Not all relationships hold the same weight. Some family members are integral parts of your life, while others may have a more peripheral role. For example, does it make sense to be upset by Auntie Ashley’s comment about your weight? Yes!!! Is it important to then spend the rest of the family gathering trying to discuss the significance of the comment, despite her not getting it, and you won’t see her or talk to her again until the next gathering in a year? How close are the two of you? If it is important, I say go for it, but it may come at the cost of you missing out on connecting with others who love and value you, and the ripple effects of the emotional storm long after you both return to your respective homes. Considering how much the relationship means to you can help you decide how much effort you want to invest in maintaining or improving it.
4. What Does Self-Respect Look Like for You?
It’s easy to lose yourself in emotionally charged family dynamics. Ask yourself: What boundaries do I need to uphold to feel good about myself afterward? What kind of behavior will I not tolerate? Self-respect might mean calmly walking away from a conversation that becomes toxic rather than engaging in an argument. It might mean politely but firmly stating, “I’m not comfortable discussing that,” when someone pries into your personal life. The goal is to leave the gathering feeling proud of how you handled yourself rather than regretting being pulled into old patterns. Ensuring that you protect your self-respect is just as important as preserving the relationship.

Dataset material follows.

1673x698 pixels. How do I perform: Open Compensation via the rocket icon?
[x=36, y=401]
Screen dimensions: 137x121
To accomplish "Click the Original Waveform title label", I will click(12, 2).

5. Are You Engaging in Either-Or Thinking?
Family tensions can trigger black-and-white thinking—believing that you must either endure the dysfunction or cut ties completely. But there’s often a middle path. DBT encourages dialectical thinking, which means holding space for multiple truths. You can love your family and also limit your exposure to unhealthy interactions. You can seek connection while also setting firm boundaries. Recognizing that there is a middle ground allows you to make decisions that honor both your needs and your relationships. Perhaps that means leaving the gathering earlier, choosing to engage only in group conversations, or scheduling one-on-one time with family members who uplift you.
A Helpful Metaphor: Never Uproot in a Storm
Imagine a tree battered by a storm. In the moment, it may feel like the best option is to break away entirely. But impulsive decisions made in emotional storms can sometimes lead to regret. Instead, let the storm pass. Make decisions when you’re grounded, not in the heat of the moment.
By asking yourself these five questions, you create a strategy that fosters emotional resilience and intentional interactions. Family gatherings may never be perfect, but with these tools, you can show up in a way that aligns with your values and well-being.